Extracted data -
┄┄┄┄┄┄┄┄┄┄┄┄┄┄┄┄┄┄┄┄

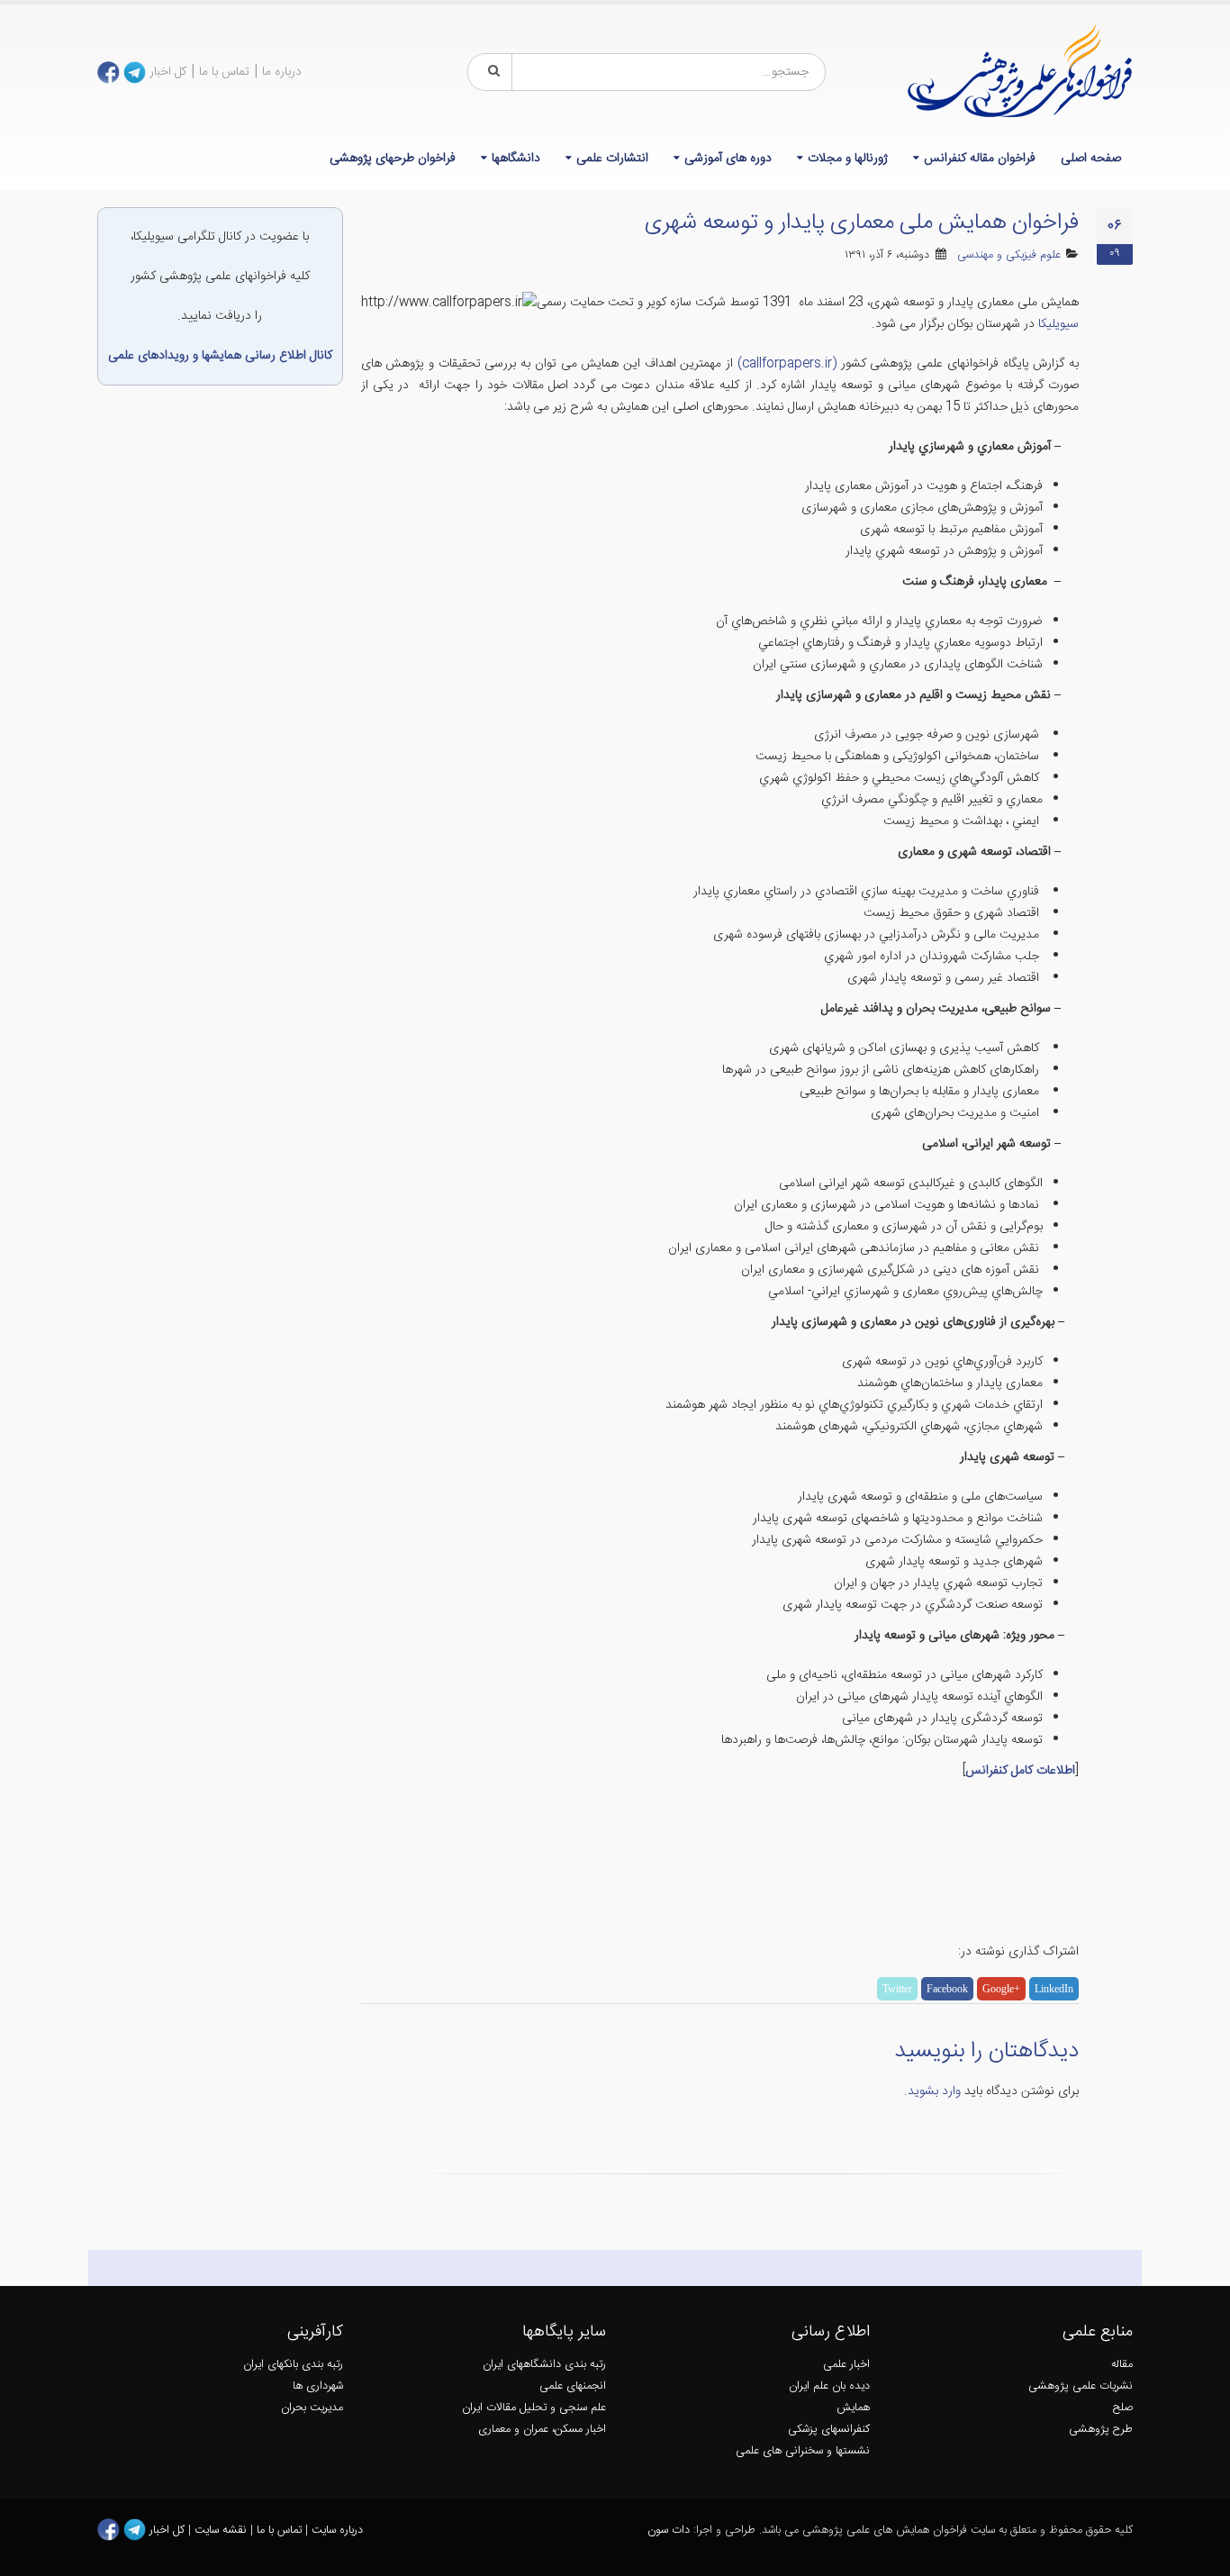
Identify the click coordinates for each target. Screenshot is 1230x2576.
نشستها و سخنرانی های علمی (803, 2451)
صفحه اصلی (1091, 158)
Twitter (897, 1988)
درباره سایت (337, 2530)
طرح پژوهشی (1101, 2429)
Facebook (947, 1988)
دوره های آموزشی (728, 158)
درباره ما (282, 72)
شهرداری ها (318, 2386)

┄┄┄┄┄┄┄┄┄┄┄┄┄┄┄┄┄┄┄┄

Task goal -
Only the final stretch of the entries above is needed: print exactly the lines from the line containing "نشستها و سخنرانی های علمی (803, 2451)" through the last one.

Result -
نشستها و سخنرانی های علمی (803, 2451)
صفحه اصلی (1091, 158)
Twitter (897, 1988)
درباره سایت (337, 2530)
طرح پژوهشی (1101, 2429)
Facebook (947, 1988)
دوره های آموزشی (728, 158)
درباره ما (282, 72)
شهرداری ها (318, 2386)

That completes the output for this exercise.